Let’s Help Stop Spread of Infectious Diseases By Passing an Earned Sick Days Ordinance
To the Editor:
Two recent events demonstrate that in addition to doing what’s right for all our workers, there are very pragmatic reasons for the Town to adopt an ordinance requiring that all Princeton employers grant earned sick days to their workers.
Over Thanksgiving 40-50 diners at a local restaurant came down with a gastrointestinal illness, most likely norovirus. While it is impossible to definitively state the common cause of their illness, it is well known that most norovirus outbreaks are spread by infected food handlers. Flu is often spread the same way.
Meanwhile, when the School District outsourced food service to Nutri-Serve Food Management, it did not require the latter to retain the benefits that our school food service workers had enjoyed for many years — including earned sick days.
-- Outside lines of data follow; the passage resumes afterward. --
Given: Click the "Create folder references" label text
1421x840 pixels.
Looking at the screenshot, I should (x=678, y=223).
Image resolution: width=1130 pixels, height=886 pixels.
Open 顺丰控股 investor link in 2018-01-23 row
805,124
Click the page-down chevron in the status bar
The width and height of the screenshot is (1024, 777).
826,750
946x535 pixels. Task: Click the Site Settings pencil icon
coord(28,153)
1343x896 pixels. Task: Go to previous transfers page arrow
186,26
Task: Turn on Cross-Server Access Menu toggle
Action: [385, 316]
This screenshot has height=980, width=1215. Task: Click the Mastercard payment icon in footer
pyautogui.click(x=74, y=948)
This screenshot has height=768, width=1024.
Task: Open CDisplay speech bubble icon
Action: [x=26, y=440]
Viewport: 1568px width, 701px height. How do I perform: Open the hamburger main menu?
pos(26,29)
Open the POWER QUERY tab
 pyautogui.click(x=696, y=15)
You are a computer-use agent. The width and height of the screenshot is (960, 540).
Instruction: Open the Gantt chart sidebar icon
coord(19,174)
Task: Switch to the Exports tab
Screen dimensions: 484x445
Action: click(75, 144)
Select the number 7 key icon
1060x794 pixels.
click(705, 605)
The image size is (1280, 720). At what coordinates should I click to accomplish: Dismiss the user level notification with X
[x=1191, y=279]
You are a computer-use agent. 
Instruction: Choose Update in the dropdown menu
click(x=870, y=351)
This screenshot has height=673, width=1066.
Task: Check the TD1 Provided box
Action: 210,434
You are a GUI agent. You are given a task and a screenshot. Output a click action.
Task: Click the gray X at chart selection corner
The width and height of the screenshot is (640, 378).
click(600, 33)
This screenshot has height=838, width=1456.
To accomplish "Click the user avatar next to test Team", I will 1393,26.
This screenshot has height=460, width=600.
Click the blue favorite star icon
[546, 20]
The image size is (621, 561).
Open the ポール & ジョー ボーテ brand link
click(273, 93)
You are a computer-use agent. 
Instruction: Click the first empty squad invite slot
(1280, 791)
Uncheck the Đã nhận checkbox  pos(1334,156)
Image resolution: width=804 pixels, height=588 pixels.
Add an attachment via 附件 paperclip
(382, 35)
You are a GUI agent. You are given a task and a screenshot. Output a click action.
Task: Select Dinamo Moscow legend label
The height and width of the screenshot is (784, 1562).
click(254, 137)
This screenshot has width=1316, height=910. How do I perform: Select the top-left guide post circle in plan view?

This means that food handlers who are serving our kids are expected to go to work sick or not get paid. On December 11 they went on strike to protest these cuts in benefits.
Most food service employees, especially those who work in kitchens, earn little more than the minimum wage. Let’s assume $9 per hour x 2080 hours per year (if full time with paid vacation and holidays) = $18,720. That’s not even a living wage. If you get sick and do not receive earned sick days you are sorely tempted to come to work anyway so as not to lose any pay. Add to that the fear that if you are out for say a week, your job might not be waiting for you when you return.
Eight municipalities in New Jersey already have earned sick day ordinances. Some are large like Newark and Jersey City, while others are smaller like Irvington and Montclair. New York City just expanded the types and numbers of workers covered by its ordinance.
Let’s do what’s right for our workers, especially those earning very low wages, as well as help stop the spread of infectious diseases by passing an earned sick days ordinance.